◆ PROVIDED TEXT ◆
Image-processing technology using machine learning is expected to be used in various situations, including edge computers. Using super-resolution technology in environments other than those with high-speed, large-capacity GPUs is desirable. Therefore, there is a demand for the development of easy-to-use methods. The purpose of this study is to propose a lightweight method for video super-resolution using reference images. The overview of the proposed method is shown in Figure 1. The proposed method inputs a low-resolution image and a high-resolution reference image and outputs a super-resolution image of the low-resolution image. Instead of time-consuming matching algorithms, such as optical flow and patch-matching necessary for feature alignment, we adopt deformable convolution [10,11] to align high-frequency information to the LR image. We call the proposed method Reference-based Super-Resolution with Deformable Convolutional Network, or RSRDCN. Our method accepts the input of arbitrary size and runs relatively faster than current methods with much less memory usage. The experimental results on time and memory usage are described in Section 4.4.2. The proposed method makes the reference-based super-resolution a technology that can be easily used even in environments with limited computational resources.

The rest of this paper is organized as follows. First, we introduce some related works in Section 2. The proposed reference-based super-resolution method is described in detail in Section 3. In Section 4, we describe the experimental settings and results. Finally, Section 5 provides some concluding remarks regarding this study.

◆ SUPPLIED MATERIAL ◆
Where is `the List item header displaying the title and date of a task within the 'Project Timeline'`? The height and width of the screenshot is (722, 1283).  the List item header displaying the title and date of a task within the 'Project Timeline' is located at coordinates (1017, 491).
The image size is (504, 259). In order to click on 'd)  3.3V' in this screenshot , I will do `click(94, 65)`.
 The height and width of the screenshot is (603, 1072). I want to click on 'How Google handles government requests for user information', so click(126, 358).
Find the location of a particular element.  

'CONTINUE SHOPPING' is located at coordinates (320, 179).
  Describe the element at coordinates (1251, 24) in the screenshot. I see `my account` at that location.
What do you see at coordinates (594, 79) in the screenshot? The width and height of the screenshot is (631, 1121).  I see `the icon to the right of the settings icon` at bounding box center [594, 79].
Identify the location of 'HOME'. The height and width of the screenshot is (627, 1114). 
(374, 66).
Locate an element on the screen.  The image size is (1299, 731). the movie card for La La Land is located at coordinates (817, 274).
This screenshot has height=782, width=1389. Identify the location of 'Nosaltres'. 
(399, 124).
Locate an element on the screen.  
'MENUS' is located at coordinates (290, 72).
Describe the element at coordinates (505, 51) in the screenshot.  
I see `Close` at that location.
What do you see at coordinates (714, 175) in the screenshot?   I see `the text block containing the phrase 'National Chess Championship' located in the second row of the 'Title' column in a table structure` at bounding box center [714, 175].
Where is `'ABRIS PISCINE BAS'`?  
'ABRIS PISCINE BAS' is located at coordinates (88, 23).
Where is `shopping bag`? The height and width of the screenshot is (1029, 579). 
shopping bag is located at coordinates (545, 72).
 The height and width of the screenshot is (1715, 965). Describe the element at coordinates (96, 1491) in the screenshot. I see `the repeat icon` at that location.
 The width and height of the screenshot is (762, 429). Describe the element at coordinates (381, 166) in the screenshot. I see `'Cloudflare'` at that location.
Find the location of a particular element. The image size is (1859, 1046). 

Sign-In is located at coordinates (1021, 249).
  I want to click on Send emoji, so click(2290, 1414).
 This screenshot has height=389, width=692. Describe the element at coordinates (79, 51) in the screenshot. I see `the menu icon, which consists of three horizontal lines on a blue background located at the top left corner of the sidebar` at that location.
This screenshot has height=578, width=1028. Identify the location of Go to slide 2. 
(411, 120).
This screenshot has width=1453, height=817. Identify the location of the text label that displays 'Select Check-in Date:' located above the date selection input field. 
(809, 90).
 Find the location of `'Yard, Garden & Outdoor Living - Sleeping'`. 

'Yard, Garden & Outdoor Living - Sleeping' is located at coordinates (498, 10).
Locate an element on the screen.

◆ WHAT YOU WILL DO ◆
[a] Can you write out the part of the super-resolution text that opens with the words containing "The rest of" and closes with "regarding this study."?
[b] In the records, can you switch "screenshot" to "image" in the part that opens with the line containing "What do you see at coordinates (714, 175)" and closes with the line containing "coordinates (88, 23).", then give only those lines back with nothing else changed?
The super-resolution text and the records have nothing to do with each other.

◆ REPLIES ◆
[a]
The rest of this paper is organized as follows. First, we introduce some related works in Section 2. The proposed reference-based super-resolution method is described in detail in Section 3. In Section 4, we describe the experimental settings and results. Finally, Section 5 provides some concluding remarks regarding this study.

[b]
What do you see at coordinates (714, 175) in the image?   I see `the text block containing the phrase 'National Chess Championship' located in the second row of the 'Title' column in a table structure` at bounding box center [714, 175].
Where is `'ABRIS PISCINE BAS'`?  
'ABRIS PISCINE BAS' is located at coordinates (88, 23).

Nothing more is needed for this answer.